The nuclear interferon-inducible protein 16 (IFI16) and anti-IFI16 antibodies have been detected in subjects with several rheumatic diseases, often correlating with disease severity, and we herein investigated their prevalence and clinical associations in psoriatic arthritis (PsA) compared to psoriasis (Pso).
We tested sera and synovial fluids of patients with PsA for IFI16 protein levels by capture ELISA and for anti-IFI16 IgG and IgA by ELISA, protein radio-immunoprecipitation and immunoprecipitation-Western blot of IgG. Sera from patients with Pso and healthy subjects were used as controls, and in a subgroup of patients with PsA we also studied sera after treatment with etanercept.

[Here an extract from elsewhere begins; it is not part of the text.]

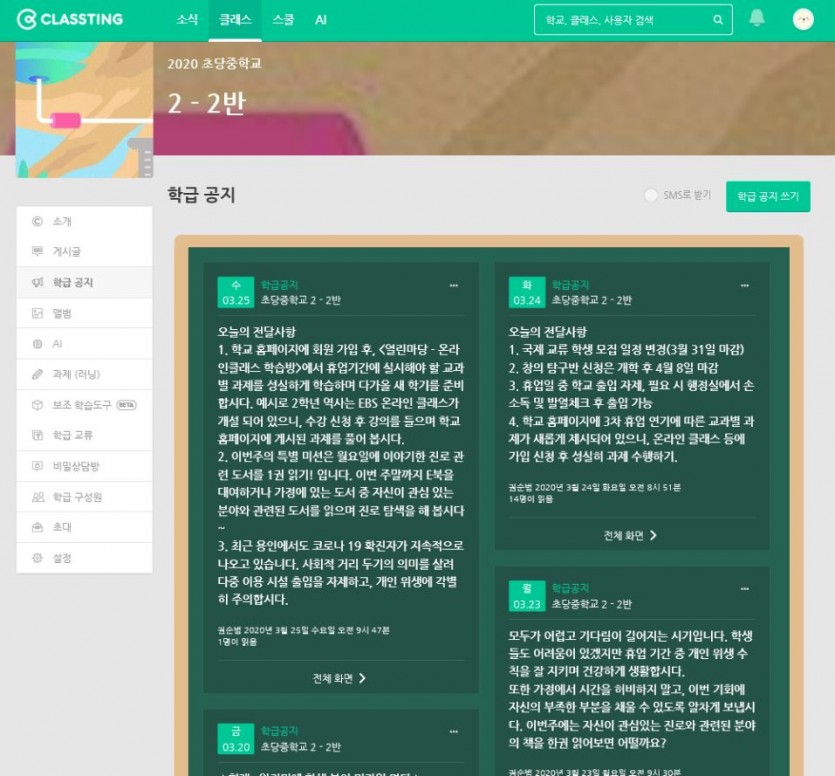
Task: Open the user profile avatar
Action: coord(803,19)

IFI16 was detectable in the sera of 66% of patients with Pso, 46% of PsA, and 19% of controls. Among PsA cases, 51% of IFI16-positive cases had elevated levels of C-reactive protein (CRP) compared to 31% of patients with undetectable IFI16. Anti-IFI16 of both IgG and IgA isoforms were detected with significantly higher frequency in PsA and Pso compared to healthy controls, with higher IgG titers in patients with elevated CRP (p=0.015). Immunoprecipitation confirmed the presence of anti-IFI16 IgG antibodies and these preferentially recognized epitopes outside the N-terminus of the protein. Lastly, IFI16 was detected in 1/7 and anti-IFI16 in 3/7 synovial fluids from patients with PsA.
IFI16 and anti-IFI16 are detectable in serum and synovial fluid of PsA patients, especially in case of elevated CRP.